Re: e1000e NVM corruption issue status

From: Jesse Barnes
Date: Fri Sep 26 2008 - 14:24:44 EST


On Friday, September 26, 2008 10:52 am Jesse Barnes wrote:
> On Friday, September 26, 2008 4:49 am Arjan van de Ven wrote:
> > Jiri Kosina wrote:
> > > On Thu, 25 Sep 2008, Brandeburg, Jesse wrote:
> > >> this is the current set of patches that I have to help us debug
> > >> and/or fix e1000e issues found during this debug effort for
> > >> the corrupt NVM. the "drop stats lock" - "reset swflag" patches allow
> > >> Thomas' patch for a mutex in the SWFLAG acquire function to run
> > >> without any errors.
> > >
> > > Thanks.

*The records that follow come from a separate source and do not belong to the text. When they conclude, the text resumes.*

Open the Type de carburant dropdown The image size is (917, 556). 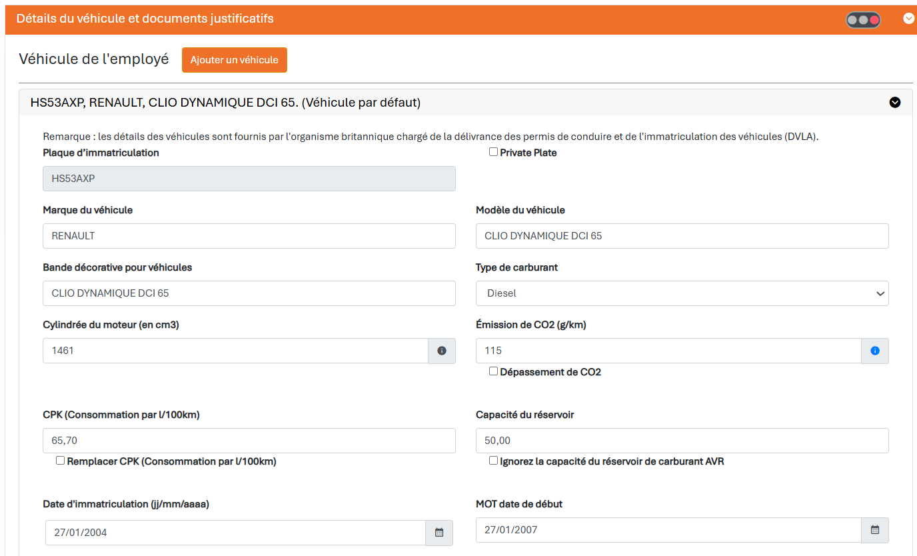(x=682, y=293)
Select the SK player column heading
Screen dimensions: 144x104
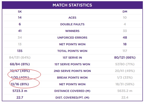click(20, 12)
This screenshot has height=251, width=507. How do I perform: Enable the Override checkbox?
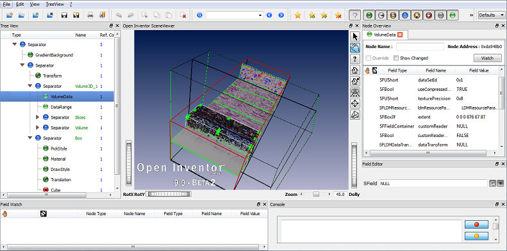[x=369, y=58]
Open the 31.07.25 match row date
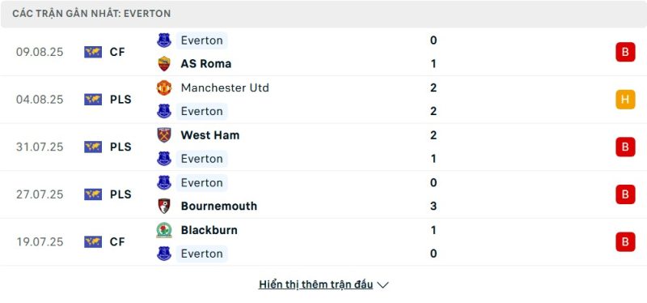This screenshot has height=303, width=647. 40,147
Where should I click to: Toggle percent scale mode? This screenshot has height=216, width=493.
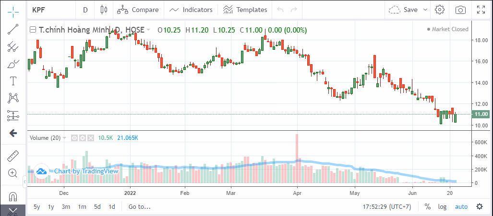click(427, 207)
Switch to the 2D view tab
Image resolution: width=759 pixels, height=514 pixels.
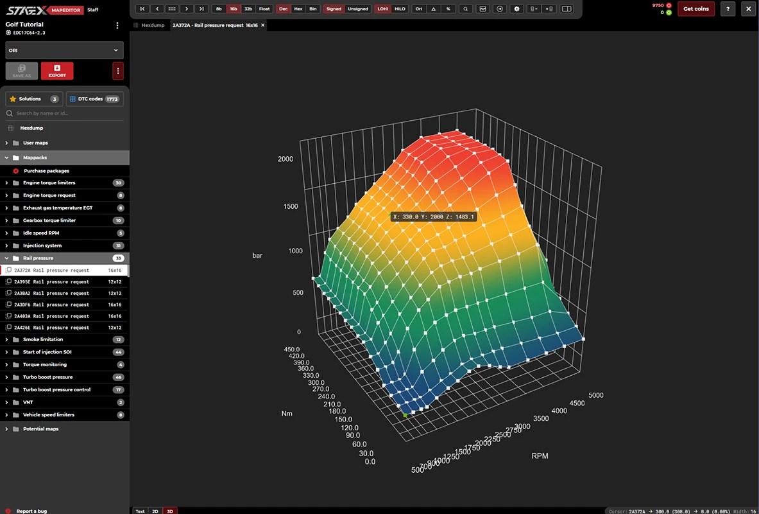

Also Jesse Barnes' patch shouldn't be forgotten, could you
> > > please add it to that lineup?
> > >
> > > http://marc.info/?l=linux-kernel&m=122237193628087&w=2
> >
> > can we (for now) also stick a WARN_ON() into that failure path? that way
> > we can at least catch if/when this happens more visibly..... if it
> > happens consistently in say the new distros we can be more confident that
> > we're down the right path in diagnosing the issue.
>
> I'm spinning a new one now with some debug output, stay tuned (just gotta
> boot my test box).

Ok here's an updated one. Jesse (Br) can you add it to your list? If the X
driver really is mapping too much this should catch it, as long as it goes
through sysfs.

Thanks,
Jesse
diff --git a/drivers/pci/pci-sysfs.c b/drivers/pci/pci-sysfs.c
index 9c71858..11523a3 100644
--- a/drivers/pci/pci-sysfs.c
+++ b/drivers/pci/pci-sysfs.c
@@ -16,6 +16,7 @@


#include <linux/kernel.h>
+#include <linux/sched.h>
#include <linux/pci.h>
#include <linux/stat.h>
#include <linux/topology.h>
@@ -502,6 +503,8 @@ pci_mmap_resource(struct kobject *kobj, struct bin_attribute *attr,
struct resource *res = (struct resource *)attr->private;
enum pci_mmap_state mmap_type;
resource_size_t start, end;
+ unsigned long map_len = vma->vm_end - vma->vm_start;
+ unsigned long map_offset = vma->vm_pgoff << PAGE_SHIFT;
int i;

for (i = 0; i < PCI_ROM_RESOURCE; i++)
@@ -510,6 +513,18 @@ pci_mmap_resource(struct kobject *kobj, struct bin_attribute *attr,
if (i >= PCI_ROM_RESOURCE)
return -ENODEV;

+ /*
+ * Make sure the range the user is trying to map falls within
+ * the resource
+ */
+ if (map_offset + map_len > pci_resource_len(pdev, i)) {
+ printk(KERN_ERR "process \"%s\" tried to map 0x%08lx-0x%08lx on BAR %d (size 0x%08lx)\n",
+ current->comm, map_offset, map_offset + map_len, i,
+ (unsigned long)pci_resource_len(pdev, i));
+ WARN_ON(1);
+ return -EINVAL;
+ }
+
/* pci_mmap_page_range() expects the same kind of entry as coming
* from /proc/bus/pci/ which is a "user visible" value. If this is
* different from the resource itself, arch will do necessary fixup.